WHAT YOU HAVE TO DO: Copy out every line of the records below verbatim, omitting the pictures.

________________

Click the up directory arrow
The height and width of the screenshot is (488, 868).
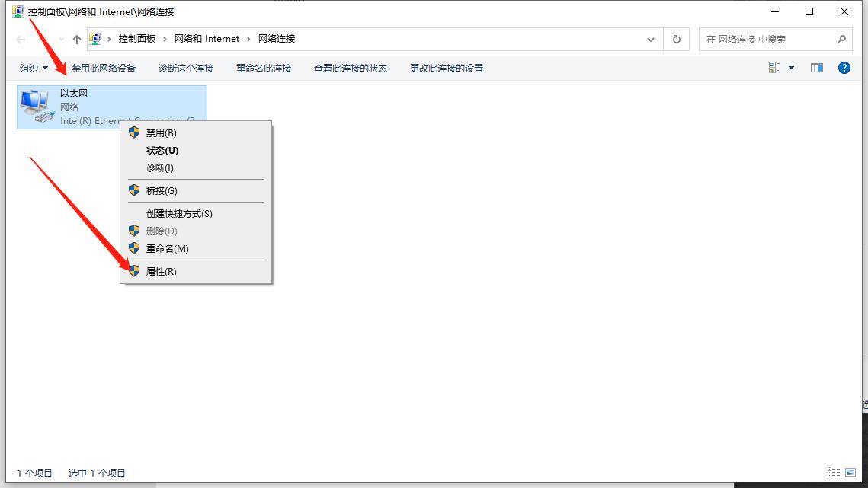[76, 39]

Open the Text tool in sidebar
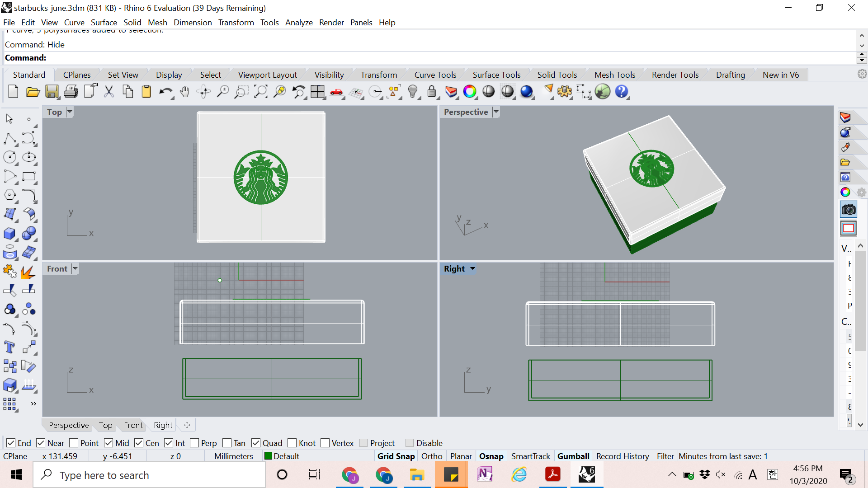pos(9,347)
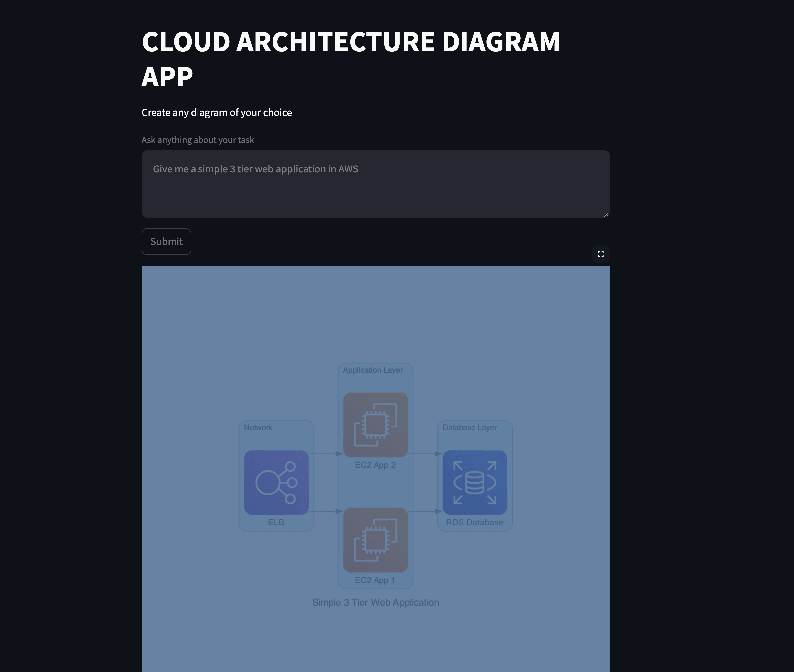Viewport: 794px width, 672px height.
Task: Click the EC2 App 2 instance icon
Action: [x=375, y=425]
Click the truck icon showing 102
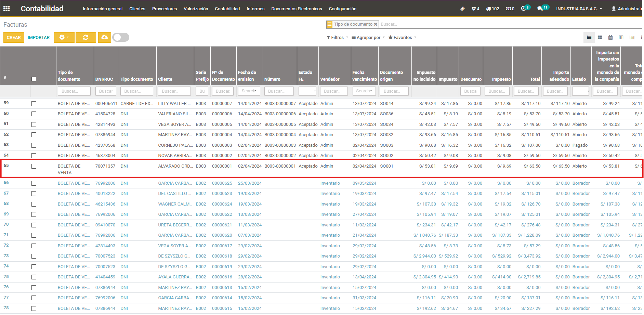Screen dimensions: 644x315 coord(492,9)
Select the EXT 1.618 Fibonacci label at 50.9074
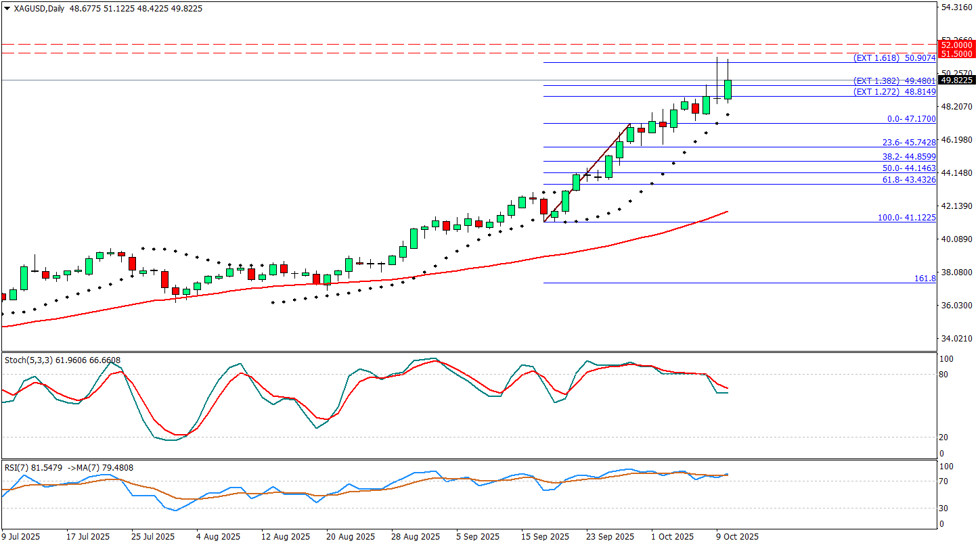This screenshot has width=980, height=545. tap(895, 59)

________________

THE RESULT:
Click the up directory arrow
The height and width of the screenshot is (488, 868).
[76, 39]

Open the Text tool in sidebar
pos(9,347)
Viewport: 794px width, 672px height.
Task: Click the EC2 App 2 instance icon
Action: [x=375, y=425]
Click the truck icon showing 102
Screen dimensions: 644x315 coord(492,9)
Select the EXT 1.618 Fibonacci label at 50.9074
This screenshot has width=980, height=545. tap(895, 59)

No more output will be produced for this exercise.